• Exercise task:
Copy the records word for word, covering only the stretch from the line that contains "The width and height of the screenshot is (1400, 677)." through the line that contains "click(x=136, y=392)", with both of those lines included.

• Input:
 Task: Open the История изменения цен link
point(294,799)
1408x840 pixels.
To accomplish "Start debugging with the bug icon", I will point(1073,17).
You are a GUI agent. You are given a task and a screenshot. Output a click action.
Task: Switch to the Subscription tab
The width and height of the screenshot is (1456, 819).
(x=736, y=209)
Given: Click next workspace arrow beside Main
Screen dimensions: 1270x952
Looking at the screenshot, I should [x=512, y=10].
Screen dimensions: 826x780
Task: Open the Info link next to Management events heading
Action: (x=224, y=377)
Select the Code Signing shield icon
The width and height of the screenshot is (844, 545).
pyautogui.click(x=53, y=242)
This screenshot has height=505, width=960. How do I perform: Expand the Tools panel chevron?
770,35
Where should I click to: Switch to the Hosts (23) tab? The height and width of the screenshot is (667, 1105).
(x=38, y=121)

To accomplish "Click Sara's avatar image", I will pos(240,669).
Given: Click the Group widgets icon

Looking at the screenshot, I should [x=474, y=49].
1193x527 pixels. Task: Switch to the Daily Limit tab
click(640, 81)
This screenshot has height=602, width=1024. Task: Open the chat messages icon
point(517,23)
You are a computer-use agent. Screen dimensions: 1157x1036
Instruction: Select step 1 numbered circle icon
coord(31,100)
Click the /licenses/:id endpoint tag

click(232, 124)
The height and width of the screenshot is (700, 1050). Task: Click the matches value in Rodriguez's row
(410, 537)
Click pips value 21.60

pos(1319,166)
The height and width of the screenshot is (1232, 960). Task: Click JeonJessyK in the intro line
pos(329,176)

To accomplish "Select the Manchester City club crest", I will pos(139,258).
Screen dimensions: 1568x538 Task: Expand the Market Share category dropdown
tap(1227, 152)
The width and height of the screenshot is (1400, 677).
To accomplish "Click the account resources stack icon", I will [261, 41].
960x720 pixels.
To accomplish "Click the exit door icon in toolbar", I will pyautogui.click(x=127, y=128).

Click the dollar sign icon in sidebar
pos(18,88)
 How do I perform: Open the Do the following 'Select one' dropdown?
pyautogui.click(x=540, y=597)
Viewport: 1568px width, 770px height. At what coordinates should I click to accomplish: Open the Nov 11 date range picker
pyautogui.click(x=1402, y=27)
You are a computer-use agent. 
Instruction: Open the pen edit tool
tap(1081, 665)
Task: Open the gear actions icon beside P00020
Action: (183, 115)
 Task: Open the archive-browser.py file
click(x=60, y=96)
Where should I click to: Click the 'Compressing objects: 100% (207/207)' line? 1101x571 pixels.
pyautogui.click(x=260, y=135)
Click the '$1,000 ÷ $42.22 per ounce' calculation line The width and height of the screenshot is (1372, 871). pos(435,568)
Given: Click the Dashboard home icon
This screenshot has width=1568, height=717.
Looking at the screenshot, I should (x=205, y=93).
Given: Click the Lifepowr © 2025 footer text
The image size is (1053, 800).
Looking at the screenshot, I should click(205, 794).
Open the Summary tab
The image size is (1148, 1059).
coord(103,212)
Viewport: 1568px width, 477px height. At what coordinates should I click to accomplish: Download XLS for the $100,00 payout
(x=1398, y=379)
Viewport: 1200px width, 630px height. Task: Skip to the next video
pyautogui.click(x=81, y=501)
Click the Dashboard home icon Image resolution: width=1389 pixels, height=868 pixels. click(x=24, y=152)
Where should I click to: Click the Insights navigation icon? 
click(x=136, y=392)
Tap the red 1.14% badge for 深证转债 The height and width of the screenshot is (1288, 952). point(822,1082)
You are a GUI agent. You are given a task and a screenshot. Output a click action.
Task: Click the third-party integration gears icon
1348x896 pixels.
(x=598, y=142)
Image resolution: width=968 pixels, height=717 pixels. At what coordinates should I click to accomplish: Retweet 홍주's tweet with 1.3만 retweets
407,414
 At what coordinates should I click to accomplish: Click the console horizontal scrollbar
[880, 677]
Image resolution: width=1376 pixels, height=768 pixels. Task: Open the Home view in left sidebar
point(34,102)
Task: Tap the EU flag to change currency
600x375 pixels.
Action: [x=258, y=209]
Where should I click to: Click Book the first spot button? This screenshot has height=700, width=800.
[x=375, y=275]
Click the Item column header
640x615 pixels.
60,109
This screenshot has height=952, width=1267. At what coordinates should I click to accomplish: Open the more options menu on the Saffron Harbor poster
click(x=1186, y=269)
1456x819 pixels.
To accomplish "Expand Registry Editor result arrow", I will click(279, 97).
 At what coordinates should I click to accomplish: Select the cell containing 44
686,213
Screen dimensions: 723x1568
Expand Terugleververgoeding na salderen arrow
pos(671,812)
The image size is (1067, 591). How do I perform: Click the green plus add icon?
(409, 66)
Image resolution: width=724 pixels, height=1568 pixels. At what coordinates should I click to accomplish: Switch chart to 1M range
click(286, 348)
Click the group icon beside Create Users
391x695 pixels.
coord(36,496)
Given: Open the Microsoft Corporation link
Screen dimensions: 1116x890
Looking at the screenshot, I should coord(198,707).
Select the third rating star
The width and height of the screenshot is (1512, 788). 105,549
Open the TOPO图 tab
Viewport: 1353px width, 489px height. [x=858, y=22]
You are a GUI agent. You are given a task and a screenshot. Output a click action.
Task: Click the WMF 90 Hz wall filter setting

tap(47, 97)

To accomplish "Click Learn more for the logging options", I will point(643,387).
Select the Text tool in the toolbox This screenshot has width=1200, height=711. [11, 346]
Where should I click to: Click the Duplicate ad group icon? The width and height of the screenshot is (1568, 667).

• Solution to this problem:
The width and height of the screenshot is (1400, 677).
To accomplish "Click the account resources stack icon", I will [261, 41].
960x720 pixels.
To accomplish "Click the exit door icon in toolbar", I will pyautogui.click(x=127, y=128).

Click the dollar sign icon in sidebar
pos(18,88)
 How do I perform: Open the Do the following 'Select one' dropdown?
pyautogui.click(x=540, y=597)
Viewport: 1568px width, 770px height. At what coordinates should I click to accomplish: Open the Nov 11 date range picker
pyautogui.click(x=1402, y=27)
You are a computer-use agent. 
Instruction: Open the pen edit tool
tap(1081, 665)
Task: Open the gear actions icon beside P00020
Action: (183, 115)
 Task: Open the archive-browser.py file
click(x=60, y=96)
Where should I click to: Click the 'Compressing objects: 100% (207/207)' line? 1101x571 pixels.
pyautogui.click(x=260, y=135)
Click the '$1,000 ÷ $42.22 per ounce' calculation line The width and height of the screenshot is (1372, 871). pos(435,568)
Given: Click the Dashboard home icon
This screenshot has width=1568, height=717.
Looking at the screenshot, I should (x=205, y=93).
Given: Click the Lifepowr © 2025 footer text
The image size is (1053, 800).
Looking at the screenshot, I should click(205, 794).
Open the Summary tab
The image size is (1148, 1059).
coord(103,212)
Viewport: 1568px width, 477px height. At what coordinates should I click to accomplish: Download XLS for the $100,00 payout
(x=1398, y=379)
Viewport: 1200px width, 630px height. Task: Skip to the next video
pyautogui.click(x=81, y=501)
Click the Dashboard home icon Image resolution: width=1389 pixels, height=868 pixels. click(x=24, y=152)
Where should I click to: Click the Insights navigation icon? 
click(x=136, y=392)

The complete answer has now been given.